The drawing will be held next Sunday so that I have time to ship your prize before leaving for vacation.

[The blueberry pic is mine. The others are from Wikimedia. The robins appear to have been photographed east of the Rockies, and are much slimmer, cuter, and more benign-looking than than the Seattle variety.]

Thursday, July 6, 2017


Just a week after the trees in back of our house caught fire, we had another fire at the front of our property, where the woods and field border the road. One thing I need to mention is that people in our corner of the Pacific Northwest are obsessed with fireworks. For months before every fireworks-heavy holiday (New Years and Independence Day), tents pop up selling fireworks with names like “TNT”, “Shock and Awe”, and the most appropriate of all, “Redneck Fireworks Stand”. The local populace starts setting off all sorts of explosions a week before the holiday; on the actual date it sounds like a war zone from morning until well after midnight. People must stockpile fireworks because they also set them off whenever a Seattle sports team wins.
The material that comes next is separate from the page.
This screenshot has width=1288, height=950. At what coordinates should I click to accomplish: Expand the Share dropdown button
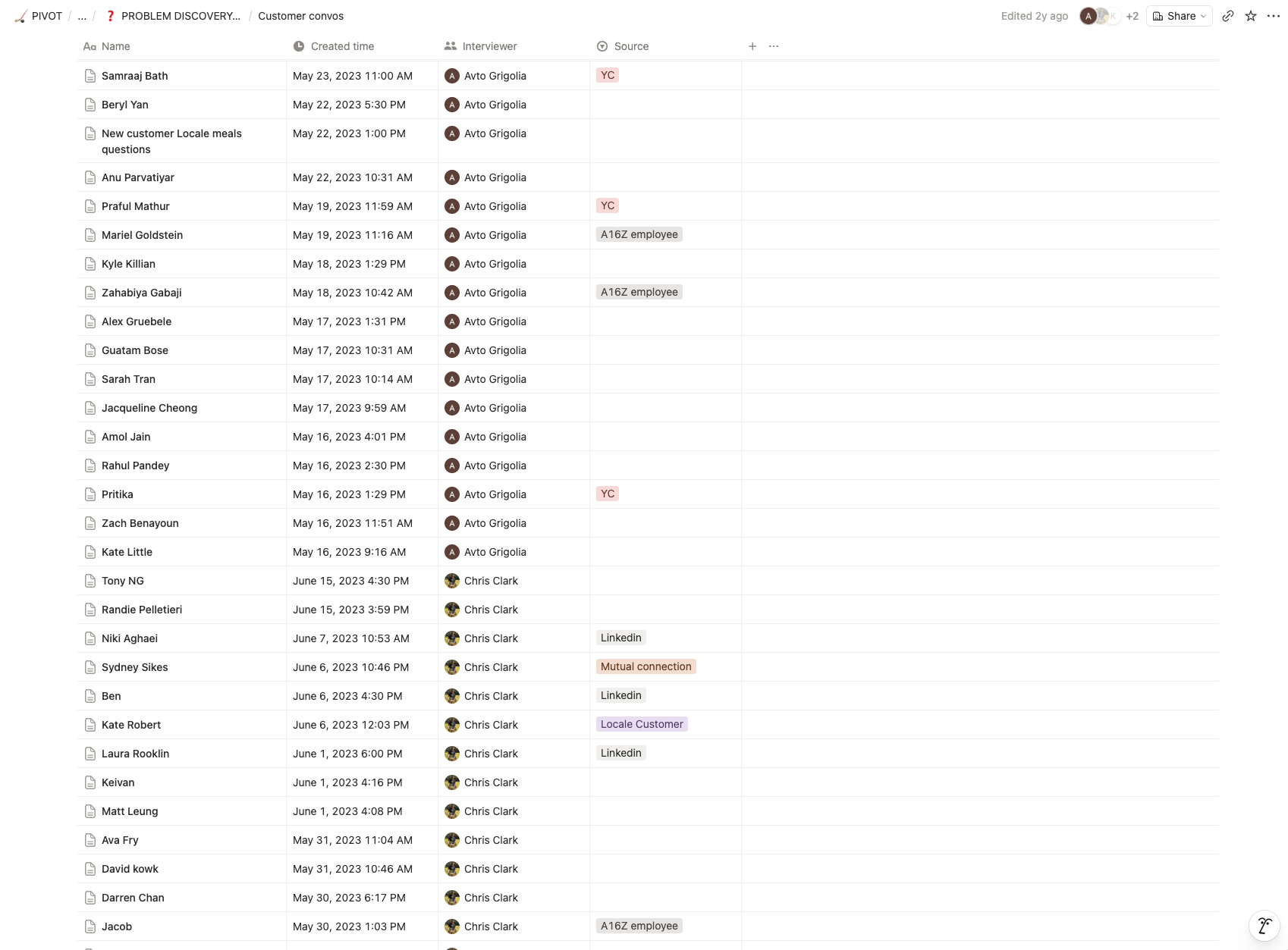pos(1180,16)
There is always the occasional mishap when fireworks are set off by people in various stages of pre-adolescence, adolescence, machismo, and/or intoxication. This year, houses and cars were set on fire, fingers were blown off, and our bamboo grove was set on fire. 

We were calmly having guests over for dinner in the midst of continuous explosions large and small when there was a commotion up by the road. Michael went up to investigate and found a  section of our bamboo grove on fire, with flames flying up to the sky and spreading like wildfire (no pun intended) through the leaves and dry grass below the bamboo. 

The culprits were two teenage boys and their goofy father, who had shot off some sort of explosive device that was “supposed to go up, but went off to the side”. I did not witness the firefighting operation in person, but was told by those who did, that someone in the group was trying to carry water to the fire in an orange bucket full of bullet holes caused by its having been used for target practice (probably the bucket in the photo, which I took from a distance). Imagine the comic effect of a boy carrying water in a bucket spouting water out of multiple holes, ending up empty by the time he got it to the fire!

Eventually, mostly with the help of Michael and our friends, the whole bumbling crowd managed to get some water to the fire through a sort of bucket brigade, and finally through a hose. There’s no serious damage, just a lot of charred grass, some dead bamboo, and some semi-traumatized teenagers who were abjectly hauled to the house to apologize to those of us who hadn’t even realized that all this was going on.

I hope this is the last fire for a while!